Reducing food loss and waste (FLW) presents opportunities to:

  • address climate change
  • increase food security, productivity and economic efficiency; and
  • conserve energy and other resources.

In Australia, we have a productive and profitable food and agribusiness industry that produces enough food to feed 3 times our population[1]. Australian agriculture contributed to the economy $71 billion in 20-21[2] which is equivalent to 2.3 per cent of total gross domestic product.[3] Despite this success, there is an estimated $36.6 billion lost to the Australian economy each year due to food waste.[4]

Reducing FLW can be a triple win: for the economy, for food security and for the environment. But what is the business case? The underlying logic is relatively basic. It takes financial resources to grow, harvest, store, process, transport, market and purchase food. Therefore, when food exits the food supply chain before reaching its intended use – consumption by people – some entity is not recouping a return on the investment it made.

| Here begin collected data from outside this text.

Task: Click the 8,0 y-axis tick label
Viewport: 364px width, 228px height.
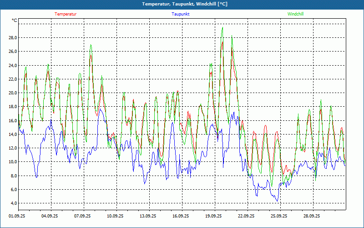Action: (13, 176)
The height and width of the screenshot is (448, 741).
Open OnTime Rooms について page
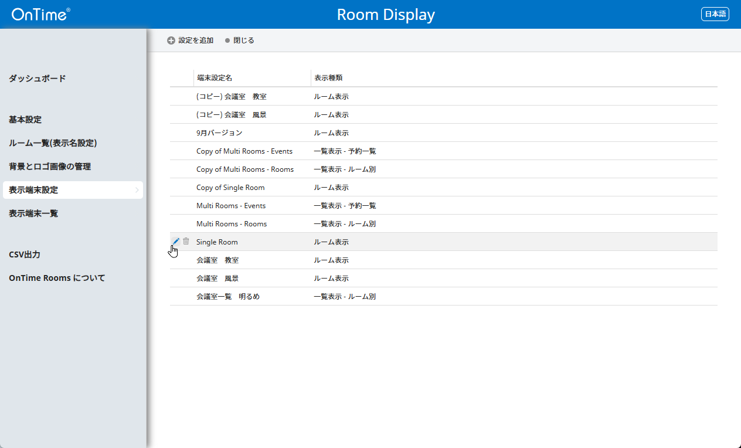(57, 278)
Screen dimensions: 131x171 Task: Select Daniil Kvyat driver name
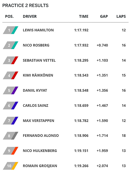pos(35,90)
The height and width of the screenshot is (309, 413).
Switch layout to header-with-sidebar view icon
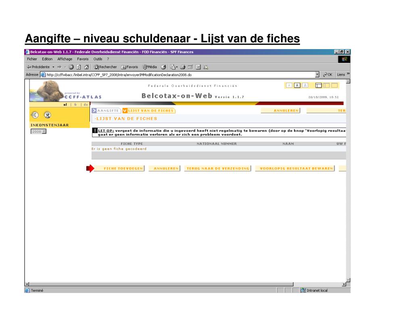point(319,85)
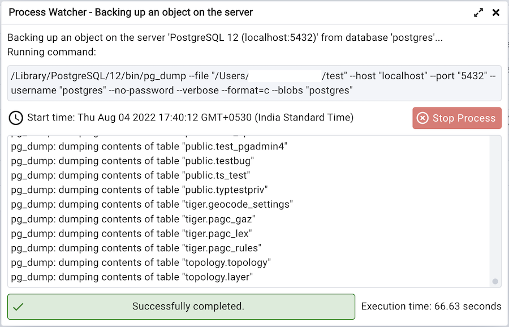The image size is (509, 327).
Task: Click the expand arrows in title bar
Action: click(478, 12)
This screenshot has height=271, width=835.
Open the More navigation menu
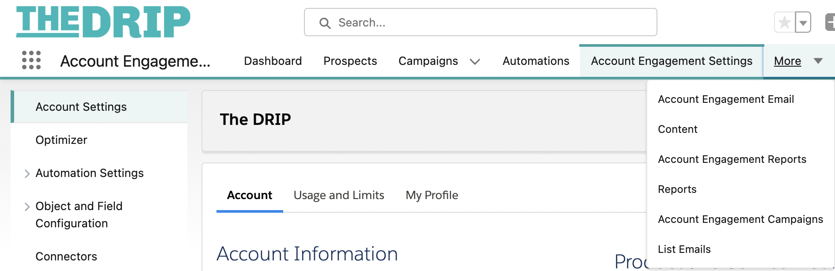click(798, 61)
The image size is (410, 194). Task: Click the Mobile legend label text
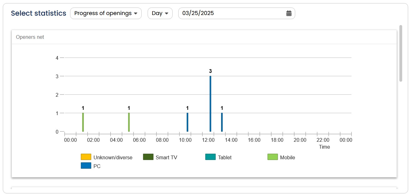[287, 157]
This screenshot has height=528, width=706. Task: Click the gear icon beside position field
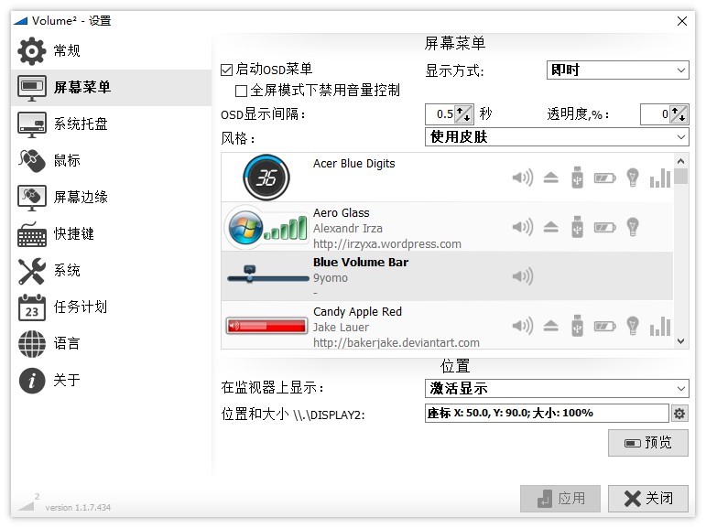pos(679,413)
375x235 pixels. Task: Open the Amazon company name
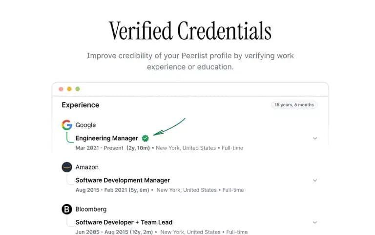pyautogui.click(x=87, y=167)
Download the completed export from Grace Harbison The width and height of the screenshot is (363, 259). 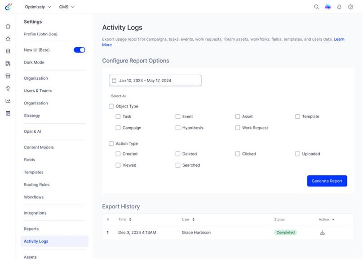[x=322, y=233]
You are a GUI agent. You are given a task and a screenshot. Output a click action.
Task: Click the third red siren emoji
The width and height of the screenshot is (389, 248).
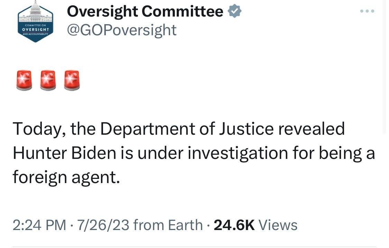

For example, when a tomato crop has pest or disease damage the grower incurs a financial loss because the produce is not salable. The same situation occurs when a food manufacturer procures raw ingredients and a portion of it spoils or spills during processing. Consequently, the manufacturer will make a loss on the amount that has been wasted. The same situation occurs for supermarkets with unsold fresh bread; the retailer doesn’t capture a financial return on the ingredients, energy and staff time spent baking the bread. Similarly, when consumers throw out food they have purchased, but not eaten, they are essentially throwing away their money. What’s more, some businesses incur additional costs associated with using a waste management company to collect food waste or a tipping fee for landfill.

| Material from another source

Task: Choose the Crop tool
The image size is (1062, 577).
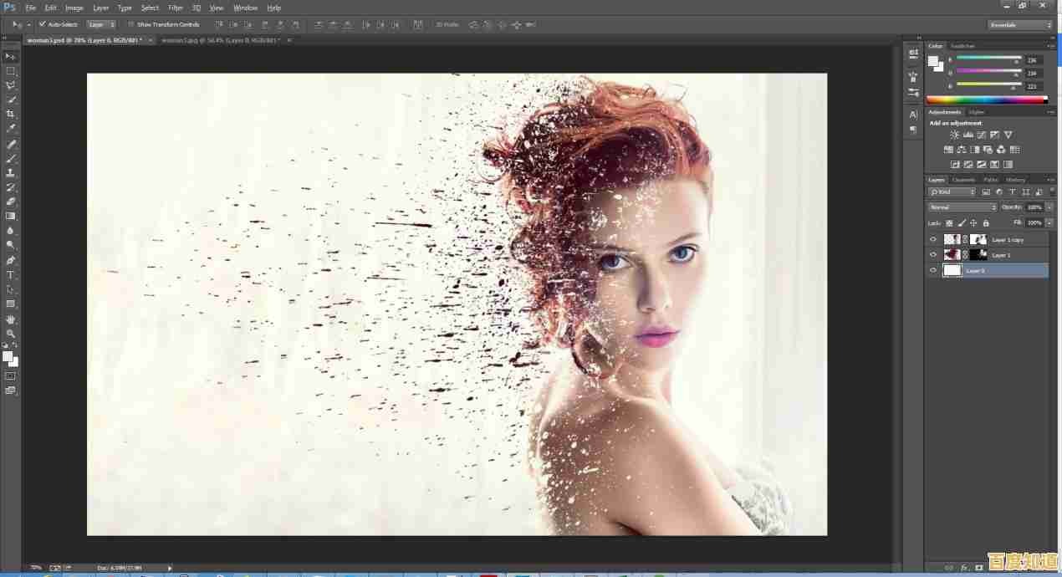Action: point(10,114)
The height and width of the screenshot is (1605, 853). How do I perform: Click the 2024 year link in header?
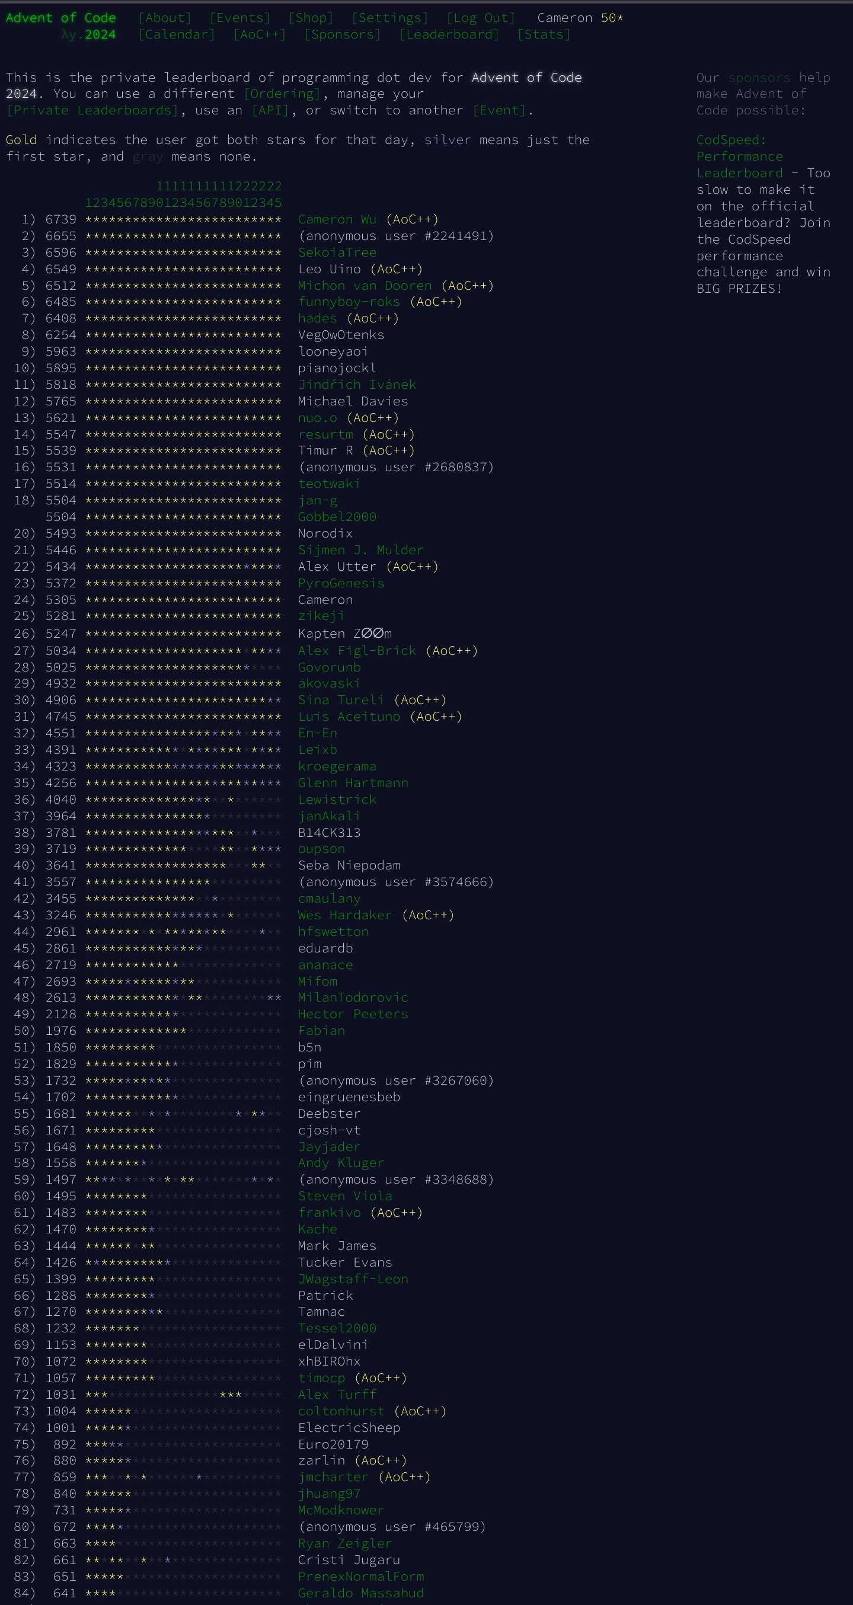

However, FLW prevention comes at a cost too. It requires money to identify FLW, to determine what actions are needed and to implement those actions. The cost of prevention can be incurred in retraining, staffing, consultants, new equipment, process redesigns or undertakings.

Therefore, for a business case to exist for reducing FLW, the financial benefit needs to exceed the financial cost. Is this possible? Well, yes. A recent study by World Research Institute and WRAP reviewed 1,200 businesses sites across 700 companies in 17 countries and found that nearly all the sites had a positive return on their FLW programmes. Half realised a 14-fold or more return. In short, for every dollar invested in FLW prevention, 14 or more were saved.[5]

Similar returns have been presented by FIAL in the National Food Waste Strategy Feasibility Study (2021). The study found that for every dollar invested in food waste prevention in Australia the average ROI is predicted to be over $7-10.[6]

This presents a lot of food for thought for many Australian businesses and consumers.

FLW is a problem that can be solved. It is important for governments, businesses, and consumers to know that there are very tangible reasons to act. We now have financial proof that reducing FLW not only benefits businesses, but also consumers. We need to use this evidence to drive innovation, to make our food system more sustainable, for businesses to thrive, and for all of us to save money.